In a recent interview, I was asked how it felt to look back at the time when I was so ill, in the context of my continually improving health and all that I know now. My reply was:
I feel like two different people… I can now talk about that person who was ill from the point of view of the person who is positively not ill.
I gave more time to the writing and researching, which I started so many years ago, and which I had to stop when my health became an all-encompassing preoccupation.
The challenge of living with a disability always has been of great interest to me. My own experiences have taught me that living with a disability, while not being dominated by it requires a delicate blend of personal determination and the support of others. It often means combining one’s own knowledge and experience with support services provided by people whom one hopes, for their own sake, will never need to use them. It is a collaborative approach, which can lead as quickly to high achievement as it often does to conflict and misunderstanding.

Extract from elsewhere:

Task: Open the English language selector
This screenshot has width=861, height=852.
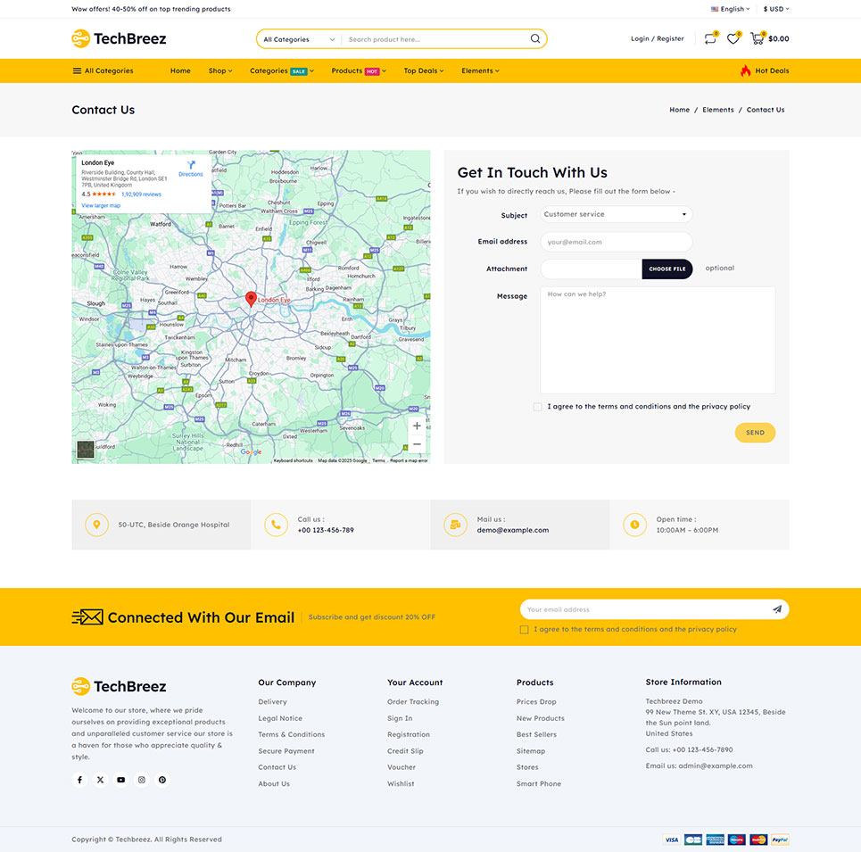Action: point(732,9)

In the early 1990s, I began researching and writing The Disability Maze series of books, which address many of these issues in the contexts of health, education, employment, and social care.
February 18 marks another fantastic milestone in My Serrapeptase Adventure. It is the first full day of my third year without prescription medication!
Although people might expect that I would mark January 3, which was the second anniversary of the first time I took Serrapeptase, for me, the second anniversary of freedom from prescription medication is, in some ways, even more significant.
As many regular readers will know, I discovered that many of the symptoms from which Serrapeptase has rescued me were, in fact, understood, and even expected, side effects of all the prescription medications, which I took before I knew about Serrapeptase.
February 18 was also the first day I was able to use the power of the HealthPoint machine by myself. I can do this, using the ‘ear clips,’ which come with the device, allowing me to overcome the limitations of manual dexterity, which are signatures of cerebral palsy. In a matter of minutes, I was experiencing a fantastic level of relaxation, which no ‘toxic cocktail’ of prescription medication ever produced. Even better, it works while I am fully alert. No prescription I have ever heard of can do that. I was very quickly reminded of the phenomenally relaxing effect of the HealthPoint machine, in expert hands, which I had experienced in October 2006. If it can continue to work as well as it has, despite my own lack of ability, then I will be thrilled!
March: On March 5, I began to make sense of the multitude of measurements, which I have been given during recent eye tests.
It became clear that the smallest print size that I could read (outside test conditions) is 4 point. For those of you who prefer traditional measurements, this means a print size of 4/72 of one inch.
For me, the most critical question to answer is what has led to this remarkable improvement, which has developed since November 2006?
I will be fascinated if a definitive medical opinion ever emerges. I believe, however, that the improvements in my eyesight and visual perception are among the most remarkable elements of My Serrapeptase Adventure.
April: On April 11, I had some photographs taken for my websites and some other forthcoming projects, by a local professional photographer.
For many people with spastic forms of cerebral palsy, it can be challenging to get high-quality photographs taken, because of our tendency to flinch and to blink in response to camera flash and to camera noise. The solution, it seems, is persistence and a little ingenuity. I am grateful to Matt (Matthew Seed Photography, Manchester) for having plenty of both. The results speak for themselves.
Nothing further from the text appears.